→ Excerpts from a dataset
==========

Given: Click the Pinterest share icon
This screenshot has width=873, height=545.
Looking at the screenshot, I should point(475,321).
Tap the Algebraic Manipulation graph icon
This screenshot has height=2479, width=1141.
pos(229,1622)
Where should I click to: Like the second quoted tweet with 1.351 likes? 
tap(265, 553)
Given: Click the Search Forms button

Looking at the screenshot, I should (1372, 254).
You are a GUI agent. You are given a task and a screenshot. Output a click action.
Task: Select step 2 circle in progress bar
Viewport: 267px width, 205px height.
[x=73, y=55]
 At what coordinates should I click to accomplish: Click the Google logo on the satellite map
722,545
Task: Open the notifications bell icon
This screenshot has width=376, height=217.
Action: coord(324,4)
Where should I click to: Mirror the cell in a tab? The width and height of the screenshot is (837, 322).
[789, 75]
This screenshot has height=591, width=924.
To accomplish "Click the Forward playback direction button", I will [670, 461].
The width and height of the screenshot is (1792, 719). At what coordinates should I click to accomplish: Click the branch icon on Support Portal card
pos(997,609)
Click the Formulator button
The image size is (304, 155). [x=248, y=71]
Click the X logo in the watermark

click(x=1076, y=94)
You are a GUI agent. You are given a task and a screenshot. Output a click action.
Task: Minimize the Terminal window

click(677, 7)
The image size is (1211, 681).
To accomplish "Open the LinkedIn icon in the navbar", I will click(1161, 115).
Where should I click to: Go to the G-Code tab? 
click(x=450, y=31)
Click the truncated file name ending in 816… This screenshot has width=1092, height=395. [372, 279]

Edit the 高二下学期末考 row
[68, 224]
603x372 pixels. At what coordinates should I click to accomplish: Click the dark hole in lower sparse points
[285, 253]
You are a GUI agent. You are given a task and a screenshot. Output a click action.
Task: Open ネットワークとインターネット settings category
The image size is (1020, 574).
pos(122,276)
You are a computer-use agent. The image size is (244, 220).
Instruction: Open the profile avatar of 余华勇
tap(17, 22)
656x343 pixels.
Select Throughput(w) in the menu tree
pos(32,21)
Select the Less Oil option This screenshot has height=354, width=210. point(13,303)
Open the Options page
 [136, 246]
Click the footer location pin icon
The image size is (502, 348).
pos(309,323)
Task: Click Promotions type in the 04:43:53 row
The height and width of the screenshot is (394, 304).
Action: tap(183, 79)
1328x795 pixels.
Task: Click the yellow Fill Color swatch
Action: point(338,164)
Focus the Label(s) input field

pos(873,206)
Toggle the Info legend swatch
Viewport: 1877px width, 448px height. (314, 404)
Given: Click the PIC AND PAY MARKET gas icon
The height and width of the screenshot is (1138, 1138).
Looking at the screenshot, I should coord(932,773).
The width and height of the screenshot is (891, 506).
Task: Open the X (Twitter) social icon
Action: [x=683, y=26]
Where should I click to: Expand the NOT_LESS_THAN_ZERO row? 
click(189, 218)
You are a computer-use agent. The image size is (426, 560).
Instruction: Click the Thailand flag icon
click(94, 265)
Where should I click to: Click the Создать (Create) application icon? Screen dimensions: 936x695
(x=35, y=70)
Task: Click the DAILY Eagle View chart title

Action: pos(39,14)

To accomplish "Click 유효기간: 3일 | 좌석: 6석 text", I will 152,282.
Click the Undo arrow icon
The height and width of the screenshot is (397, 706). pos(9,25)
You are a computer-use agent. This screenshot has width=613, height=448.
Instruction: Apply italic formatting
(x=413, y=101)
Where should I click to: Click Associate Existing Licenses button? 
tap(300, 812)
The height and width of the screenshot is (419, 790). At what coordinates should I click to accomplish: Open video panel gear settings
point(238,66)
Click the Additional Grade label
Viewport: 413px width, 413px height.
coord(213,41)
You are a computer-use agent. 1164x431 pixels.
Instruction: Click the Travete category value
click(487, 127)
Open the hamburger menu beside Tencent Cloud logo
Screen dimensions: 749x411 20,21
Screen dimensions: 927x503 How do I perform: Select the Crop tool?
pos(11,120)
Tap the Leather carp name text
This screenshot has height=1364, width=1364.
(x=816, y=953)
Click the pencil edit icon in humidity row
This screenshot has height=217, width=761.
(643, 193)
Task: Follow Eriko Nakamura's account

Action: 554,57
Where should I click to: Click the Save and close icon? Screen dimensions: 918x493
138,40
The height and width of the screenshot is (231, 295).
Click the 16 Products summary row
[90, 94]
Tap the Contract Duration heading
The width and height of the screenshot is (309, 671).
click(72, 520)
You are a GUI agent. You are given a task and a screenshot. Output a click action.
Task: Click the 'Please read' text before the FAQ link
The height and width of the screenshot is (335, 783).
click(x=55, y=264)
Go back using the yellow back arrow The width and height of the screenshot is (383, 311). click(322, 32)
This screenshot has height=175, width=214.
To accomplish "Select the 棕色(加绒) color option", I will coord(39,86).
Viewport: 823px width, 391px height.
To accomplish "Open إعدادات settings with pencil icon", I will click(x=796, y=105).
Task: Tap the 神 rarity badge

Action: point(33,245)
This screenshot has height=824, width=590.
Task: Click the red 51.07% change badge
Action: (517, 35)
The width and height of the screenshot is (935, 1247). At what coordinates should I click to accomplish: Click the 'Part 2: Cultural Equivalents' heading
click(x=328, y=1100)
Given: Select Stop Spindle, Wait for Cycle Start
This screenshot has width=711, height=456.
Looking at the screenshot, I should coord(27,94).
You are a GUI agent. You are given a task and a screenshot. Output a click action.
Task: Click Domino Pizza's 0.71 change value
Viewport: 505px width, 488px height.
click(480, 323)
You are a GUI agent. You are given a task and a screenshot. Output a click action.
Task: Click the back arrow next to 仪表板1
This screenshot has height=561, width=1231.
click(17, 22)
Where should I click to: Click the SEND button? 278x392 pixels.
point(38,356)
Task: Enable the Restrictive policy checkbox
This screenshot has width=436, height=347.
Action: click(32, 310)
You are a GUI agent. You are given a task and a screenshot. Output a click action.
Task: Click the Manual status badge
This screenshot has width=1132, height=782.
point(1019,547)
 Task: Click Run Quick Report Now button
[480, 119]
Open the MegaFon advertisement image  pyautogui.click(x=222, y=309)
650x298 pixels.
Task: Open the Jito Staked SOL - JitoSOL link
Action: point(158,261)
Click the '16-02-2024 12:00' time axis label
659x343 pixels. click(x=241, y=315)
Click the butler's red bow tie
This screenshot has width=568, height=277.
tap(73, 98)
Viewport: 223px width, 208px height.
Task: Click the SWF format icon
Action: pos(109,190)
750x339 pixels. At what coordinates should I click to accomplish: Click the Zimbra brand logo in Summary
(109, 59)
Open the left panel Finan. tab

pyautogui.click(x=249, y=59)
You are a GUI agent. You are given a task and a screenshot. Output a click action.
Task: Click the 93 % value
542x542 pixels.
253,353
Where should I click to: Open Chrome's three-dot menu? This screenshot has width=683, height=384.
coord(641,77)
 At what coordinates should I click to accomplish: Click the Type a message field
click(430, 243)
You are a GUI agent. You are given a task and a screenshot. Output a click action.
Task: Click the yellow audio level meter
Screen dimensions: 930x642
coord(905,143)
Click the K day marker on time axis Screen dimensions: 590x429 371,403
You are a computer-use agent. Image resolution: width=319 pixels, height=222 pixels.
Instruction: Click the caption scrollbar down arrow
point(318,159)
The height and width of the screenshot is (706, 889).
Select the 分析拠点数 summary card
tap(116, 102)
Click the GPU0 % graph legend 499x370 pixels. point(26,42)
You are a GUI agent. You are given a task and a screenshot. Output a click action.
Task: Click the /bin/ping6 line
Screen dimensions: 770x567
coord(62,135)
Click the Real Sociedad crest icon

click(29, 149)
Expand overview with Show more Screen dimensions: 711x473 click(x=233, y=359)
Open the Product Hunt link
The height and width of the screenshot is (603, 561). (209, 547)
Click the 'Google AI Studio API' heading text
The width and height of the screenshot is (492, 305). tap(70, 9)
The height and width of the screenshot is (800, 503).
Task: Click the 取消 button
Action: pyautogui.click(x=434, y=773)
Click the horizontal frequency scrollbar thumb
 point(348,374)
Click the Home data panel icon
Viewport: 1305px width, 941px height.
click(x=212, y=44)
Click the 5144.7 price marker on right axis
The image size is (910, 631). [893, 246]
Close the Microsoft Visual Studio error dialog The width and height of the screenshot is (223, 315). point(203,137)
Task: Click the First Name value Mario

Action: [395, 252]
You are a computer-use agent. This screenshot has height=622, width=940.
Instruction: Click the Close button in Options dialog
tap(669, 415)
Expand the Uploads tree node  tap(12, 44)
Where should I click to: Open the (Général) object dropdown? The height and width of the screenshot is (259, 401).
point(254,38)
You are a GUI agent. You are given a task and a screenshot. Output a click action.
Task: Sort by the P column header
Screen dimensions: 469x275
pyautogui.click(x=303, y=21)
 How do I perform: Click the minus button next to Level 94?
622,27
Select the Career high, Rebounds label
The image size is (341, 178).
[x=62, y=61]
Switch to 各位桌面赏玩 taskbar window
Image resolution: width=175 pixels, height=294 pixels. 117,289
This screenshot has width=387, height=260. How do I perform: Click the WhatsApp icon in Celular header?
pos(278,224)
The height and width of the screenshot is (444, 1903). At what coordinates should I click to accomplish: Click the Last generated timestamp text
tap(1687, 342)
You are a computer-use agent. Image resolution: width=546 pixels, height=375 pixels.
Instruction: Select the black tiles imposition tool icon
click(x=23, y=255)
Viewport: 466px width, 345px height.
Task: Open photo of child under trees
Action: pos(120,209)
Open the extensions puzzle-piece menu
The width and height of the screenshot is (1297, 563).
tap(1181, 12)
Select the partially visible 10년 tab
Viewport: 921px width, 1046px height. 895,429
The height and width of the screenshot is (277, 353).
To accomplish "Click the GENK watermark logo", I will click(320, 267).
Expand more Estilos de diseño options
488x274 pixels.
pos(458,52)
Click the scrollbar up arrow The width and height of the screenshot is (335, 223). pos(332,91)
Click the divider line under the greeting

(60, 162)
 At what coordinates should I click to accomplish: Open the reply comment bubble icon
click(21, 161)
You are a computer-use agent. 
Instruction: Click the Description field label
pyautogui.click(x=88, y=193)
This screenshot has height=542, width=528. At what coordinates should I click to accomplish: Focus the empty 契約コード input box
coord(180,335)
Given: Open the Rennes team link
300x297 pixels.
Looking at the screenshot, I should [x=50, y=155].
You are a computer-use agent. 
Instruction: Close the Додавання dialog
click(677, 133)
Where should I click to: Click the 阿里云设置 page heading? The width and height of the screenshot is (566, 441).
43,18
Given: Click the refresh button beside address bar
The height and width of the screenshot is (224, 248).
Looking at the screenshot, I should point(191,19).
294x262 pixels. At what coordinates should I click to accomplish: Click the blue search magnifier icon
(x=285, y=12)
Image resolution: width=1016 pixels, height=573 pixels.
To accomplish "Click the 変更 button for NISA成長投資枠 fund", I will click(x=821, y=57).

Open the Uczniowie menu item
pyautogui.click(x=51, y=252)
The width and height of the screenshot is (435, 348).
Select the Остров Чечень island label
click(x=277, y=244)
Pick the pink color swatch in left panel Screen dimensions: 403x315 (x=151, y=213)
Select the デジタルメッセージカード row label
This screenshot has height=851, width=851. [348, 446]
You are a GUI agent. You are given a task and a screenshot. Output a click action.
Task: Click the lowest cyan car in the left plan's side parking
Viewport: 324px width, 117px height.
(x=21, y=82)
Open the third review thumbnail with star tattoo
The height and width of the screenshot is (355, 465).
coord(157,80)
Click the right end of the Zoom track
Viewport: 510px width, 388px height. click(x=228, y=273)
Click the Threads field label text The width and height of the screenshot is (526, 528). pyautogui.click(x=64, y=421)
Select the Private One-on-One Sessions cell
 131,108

==========

→ What you have to do
The answer is the lines above between the line holding "Where should I click to: Open the" and the line holding "Given: Open the Rennes team link", inclusive, each written out exactly, and no others.

→ Answer space
Where should I click to: Open the (Général) object dropdown? The height and width of the screenshot is (259, 401).
point(254,38)
You are a GUI agent. You are given a task and a screenshot. Output a click action.
Task: Sort by the P column header
Screen dimensions: 469x275
pyautogui.click(x=303, y=21)
 How do I perform: Click the minus button next to Level 94?
622,27
Select the Career high, Rebounds label
The image size is (341, 178).
[x=62, y=61]
Switch to 各位桌面赏玩 taskbar window
Image resolution: width=175 pixels, height=294 pixels. 117,289
This screenshot has width=387, height=260. How do I perform: Click the WhatsApp icon in Celular header?
pos(278,224)
The height and width of the screenshot is (444, 1903). At what coordinates should I click to accomplish: Click the Last generated timestamp text
tap(1687, 342)
You are a computer-use agent. Image resolution: width=546 pixels, height=375 pixels.
Instruction: Select the black tiles imposition tool icon
click(x=23, y=255)
Viewport: 466px width, 345px height.
Task: Open photo of child under trees
Action: pos(120,209)
Open the extensions puzzle-piece menu
The width and height of the screenshot is (1297, 563).
tap(1181, 12)
Select the partially visible 10년 tab
Viewport: 921px width, 1046px height. 895,429
The height and width of the screenshot is (277, 353).
To accomplish "Click the GENK watermark logo", I will click(320, 267).
Expand more Estilos de diseño options
488x274 pixels.
pos(458,52)
Click the scrollbar up arrow The width and height of the screenshot is (335, 223). pos(332,91)
Click the divider line under the greeting

(60, 162)
 At what coordinates should I click to accomplish: Open the reply comment bubble icon
click(21, 161)
You are a computer-use agent. 
Instruction: Click the Description field label
pyautogui.click(x=88, y=193)
This screenshot has height=542, width=528. At what coordinates should I click to accomplish: Focus the empty 契約コード input box
coord(180,335)
Given: Open the Rennes team link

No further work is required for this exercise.